The questions are sick and twisted and become more personal and uncomfortable as they go on. One waiter guy was asked if he ever overcharged patrons to receive a better tip. Yes, he had. An underwear model was asked if he had ever “stuffed his shorts for a photo shoot.” He said “No.” The robot-lady lie detector seat said otherwise. But it’s when the overly spray-tanned, oddly orange-hued host asked things like, “Do you secretly hate your mother-in-law?” while said mother-in-law sat six feet away with mouth opened wide, that I started to get seriously creeped out.
The same guy was asked, “Do you make racist jokes about your wife and her family behind their backs?” Answer: Yes. Ouch!

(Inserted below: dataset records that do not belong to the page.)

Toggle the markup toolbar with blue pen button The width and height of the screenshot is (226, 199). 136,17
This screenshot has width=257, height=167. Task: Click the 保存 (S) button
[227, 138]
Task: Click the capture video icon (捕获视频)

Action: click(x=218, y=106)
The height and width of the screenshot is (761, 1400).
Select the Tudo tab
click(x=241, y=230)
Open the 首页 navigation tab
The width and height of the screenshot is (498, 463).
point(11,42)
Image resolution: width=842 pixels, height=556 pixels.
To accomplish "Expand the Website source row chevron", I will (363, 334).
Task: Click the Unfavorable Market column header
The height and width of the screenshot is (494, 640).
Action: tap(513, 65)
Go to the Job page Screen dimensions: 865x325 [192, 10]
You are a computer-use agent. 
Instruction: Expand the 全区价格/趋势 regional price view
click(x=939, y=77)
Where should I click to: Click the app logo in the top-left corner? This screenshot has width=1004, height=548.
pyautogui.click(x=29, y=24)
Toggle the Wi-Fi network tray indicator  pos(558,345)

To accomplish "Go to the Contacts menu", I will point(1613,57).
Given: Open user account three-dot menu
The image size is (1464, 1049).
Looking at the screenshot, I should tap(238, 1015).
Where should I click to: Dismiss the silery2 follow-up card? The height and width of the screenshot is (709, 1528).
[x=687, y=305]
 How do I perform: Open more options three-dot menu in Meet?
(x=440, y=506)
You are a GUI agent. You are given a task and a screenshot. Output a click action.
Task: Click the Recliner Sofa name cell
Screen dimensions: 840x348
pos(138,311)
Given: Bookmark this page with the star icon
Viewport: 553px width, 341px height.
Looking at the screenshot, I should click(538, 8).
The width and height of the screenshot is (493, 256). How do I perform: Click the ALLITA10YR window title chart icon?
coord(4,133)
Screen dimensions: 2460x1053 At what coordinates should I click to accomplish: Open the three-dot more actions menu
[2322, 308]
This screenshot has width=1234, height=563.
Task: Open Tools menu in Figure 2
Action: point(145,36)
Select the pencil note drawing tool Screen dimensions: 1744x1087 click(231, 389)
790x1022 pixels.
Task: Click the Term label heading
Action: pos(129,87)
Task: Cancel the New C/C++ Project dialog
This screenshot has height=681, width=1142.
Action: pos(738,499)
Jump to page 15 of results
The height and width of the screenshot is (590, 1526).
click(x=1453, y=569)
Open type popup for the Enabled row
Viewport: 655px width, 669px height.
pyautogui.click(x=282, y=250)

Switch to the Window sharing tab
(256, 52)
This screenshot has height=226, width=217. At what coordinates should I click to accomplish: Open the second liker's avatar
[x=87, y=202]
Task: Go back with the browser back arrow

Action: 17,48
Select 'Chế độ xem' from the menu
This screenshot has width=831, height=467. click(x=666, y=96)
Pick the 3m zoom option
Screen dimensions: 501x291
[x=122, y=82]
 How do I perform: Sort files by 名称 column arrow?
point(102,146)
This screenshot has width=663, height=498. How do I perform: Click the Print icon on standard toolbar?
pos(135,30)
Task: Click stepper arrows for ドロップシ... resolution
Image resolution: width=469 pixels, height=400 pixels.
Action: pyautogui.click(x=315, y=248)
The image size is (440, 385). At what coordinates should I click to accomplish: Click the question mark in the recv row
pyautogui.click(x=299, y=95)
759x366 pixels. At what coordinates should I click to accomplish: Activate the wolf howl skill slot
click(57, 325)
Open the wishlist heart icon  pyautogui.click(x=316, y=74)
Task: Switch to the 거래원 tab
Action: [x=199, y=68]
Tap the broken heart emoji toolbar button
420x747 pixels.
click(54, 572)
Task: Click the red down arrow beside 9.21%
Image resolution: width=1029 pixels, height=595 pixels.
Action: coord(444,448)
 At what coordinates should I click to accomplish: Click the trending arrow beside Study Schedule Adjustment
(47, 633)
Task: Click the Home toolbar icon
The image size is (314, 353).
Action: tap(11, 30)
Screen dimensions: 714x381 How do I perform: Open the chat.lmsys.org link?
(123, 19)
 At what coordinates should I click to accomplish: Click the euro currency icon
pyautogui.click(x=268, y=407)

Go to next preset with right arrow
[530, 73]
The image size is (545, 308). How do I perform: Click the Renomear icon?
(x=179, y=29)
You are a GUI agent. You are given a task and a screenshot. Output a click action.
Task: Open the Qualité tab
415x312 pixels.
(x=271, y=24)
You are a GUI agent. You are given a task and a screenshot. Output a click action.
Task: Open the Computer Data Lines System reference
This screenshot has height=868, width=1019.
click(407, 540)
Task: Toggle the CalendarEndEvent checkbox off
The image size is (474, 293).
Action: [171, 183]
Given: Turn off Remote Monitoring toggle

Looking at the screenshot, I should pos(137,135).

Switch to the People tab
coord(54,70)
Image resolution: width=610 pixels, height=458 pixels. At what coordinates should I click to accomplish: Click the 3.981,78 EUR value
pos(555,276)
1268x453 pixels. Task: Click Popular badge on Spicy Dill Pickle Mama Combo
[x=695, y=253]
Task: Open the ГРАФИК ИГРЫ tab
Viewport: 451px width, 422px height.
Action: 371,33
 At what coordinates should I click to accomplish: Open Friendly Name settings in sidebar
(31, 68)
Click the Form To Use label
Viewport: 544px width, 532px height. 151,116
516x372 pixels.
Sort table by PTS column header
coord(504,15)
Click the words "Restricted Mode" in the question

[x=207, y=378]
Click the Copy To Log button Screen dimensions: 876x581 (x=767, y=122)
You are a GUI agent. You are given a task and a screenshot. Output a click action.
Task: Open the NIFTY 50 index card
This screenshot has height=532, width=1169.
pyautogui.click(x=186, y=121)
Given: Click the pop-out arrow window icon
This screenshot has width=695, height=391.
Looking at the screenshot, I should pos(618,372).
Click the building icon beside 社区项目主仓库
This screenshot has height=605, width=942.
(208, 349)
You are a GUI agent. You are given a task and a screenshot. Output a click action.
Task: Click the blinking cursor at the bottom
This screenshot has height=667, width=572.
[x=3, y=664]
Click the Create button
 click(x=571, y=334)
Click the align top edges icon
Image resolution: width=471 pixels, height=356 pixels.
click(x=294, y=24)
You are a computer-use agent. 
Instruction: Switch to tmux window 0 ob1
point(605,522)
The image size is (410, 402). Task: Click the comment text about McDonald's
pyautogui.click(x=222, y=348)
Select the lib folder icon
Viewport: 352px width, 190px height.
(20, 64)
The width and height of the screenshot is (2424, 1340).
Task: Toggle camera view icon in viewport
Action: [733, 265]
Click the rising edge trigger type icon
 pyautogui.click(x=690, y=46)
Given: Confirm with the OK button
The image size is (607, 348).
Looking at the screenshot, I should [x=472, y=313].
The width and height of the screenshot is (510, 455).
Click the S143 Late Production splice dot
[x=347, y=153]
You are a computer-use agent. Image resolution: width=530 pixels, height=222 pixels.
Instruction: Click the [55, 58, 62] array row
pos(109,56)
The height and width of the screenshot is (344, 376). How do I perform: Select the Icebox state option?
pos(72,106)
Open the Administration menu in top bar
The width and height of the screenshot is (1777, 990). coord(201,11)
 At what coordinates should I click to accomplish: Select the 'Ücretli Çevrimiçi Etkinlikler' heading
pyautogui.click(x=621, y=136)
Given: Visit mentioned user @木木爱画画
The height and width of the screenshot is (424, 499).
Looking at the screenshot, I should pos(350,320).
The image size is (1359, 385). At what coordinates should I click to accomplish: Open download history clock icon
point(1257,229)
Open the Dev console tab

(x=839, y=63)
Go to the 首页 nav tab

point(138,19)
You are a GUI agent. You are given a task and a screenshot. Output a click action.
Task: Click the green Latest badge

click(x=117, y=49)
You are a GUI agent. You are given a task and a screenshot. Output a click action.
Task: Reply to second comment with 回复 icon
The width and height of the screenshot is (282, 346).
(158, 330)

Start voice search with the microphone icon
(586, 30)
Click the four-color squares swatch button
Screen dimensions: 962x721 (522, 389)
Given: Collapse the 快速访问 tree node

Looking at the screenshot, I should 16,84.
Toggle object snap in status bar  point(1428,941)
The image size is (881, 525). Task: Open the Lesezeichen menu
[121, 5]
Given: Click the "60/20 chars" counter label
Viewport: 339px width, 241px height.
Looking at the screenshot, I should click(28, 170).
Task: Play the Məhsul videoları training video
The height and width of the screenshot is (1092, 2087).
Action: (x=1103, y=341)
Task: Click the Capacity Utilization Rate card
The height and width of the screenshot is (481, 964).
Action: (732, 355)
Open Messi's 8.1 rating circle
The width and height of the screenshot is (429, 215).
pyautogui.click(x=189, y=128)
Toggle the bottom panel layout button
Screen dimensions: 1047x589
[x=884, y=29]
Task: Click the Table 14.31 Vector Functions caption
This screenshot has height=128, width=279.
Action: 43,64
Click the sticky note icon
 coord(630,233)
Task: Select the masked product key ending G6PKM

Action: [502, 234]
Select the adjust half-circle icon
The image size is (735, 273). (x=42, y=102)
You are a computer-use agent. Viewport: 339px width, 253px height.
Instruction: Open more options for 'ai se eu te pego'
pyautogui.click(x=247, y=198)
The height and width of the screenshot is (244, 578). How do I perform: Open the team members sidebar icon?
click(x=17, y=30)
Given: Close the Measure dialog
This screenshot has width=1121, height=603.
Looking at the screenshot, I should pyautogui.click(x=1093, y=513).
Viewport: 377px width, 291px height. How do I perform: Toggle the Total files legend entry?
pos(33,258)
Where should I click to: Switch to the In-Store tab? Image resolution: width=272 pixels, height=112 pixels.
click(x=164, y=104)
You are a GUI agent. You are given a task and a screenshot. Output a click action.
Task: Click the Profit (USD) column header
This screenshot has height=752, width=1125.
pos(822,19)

Another guy was asked something like, “Are you hesitating to have children with your wife because you don’t love her anymore?” What?? This is a TV show? For entertainment purposes? When that last dude turned red, puffed out his cheeks, then looked toward the heavens for salvation, I knew that life as he knew it was over (so did his very angry looking wife!) and I was going to hurl.
I’ve been obsessing over what the merits of this show could possibly be, when last night it hit me. People love to watch other people suffer. What does every good story have going for it? Conflict. What do we do to our beloved characters? Chase them up trees and toss rocks at them. What does every main character in a novel or movie have to overcome? A problem. What do we writers do to a story to make it better? Ratchet up the pain factor. Up the stakes. Create a situation where all hope is lost.
But what is it about other peoples’ pain that is so appealing to us? Do we feel for them because we’ve been there, and we like the whole misery-loves-company thing? Or are we inspired by them conquering problems and winning the battle? Or is the answer more disturbing than that? Maybe humans are sick and twisted and just really get a kick out of watching people fall apart. Why else would images of poor Britney Spears be tossed at us hourly? Somebody must be entertained by this stuff. But why?
I’m not suggesting that everybody on the planet enjoys watching people suffer. I’m just raising the question for discussion. Wondering what all you readers out there think. Could a story be entertaining if nothing bad happened to the main character? Or does it just make for a really boring story?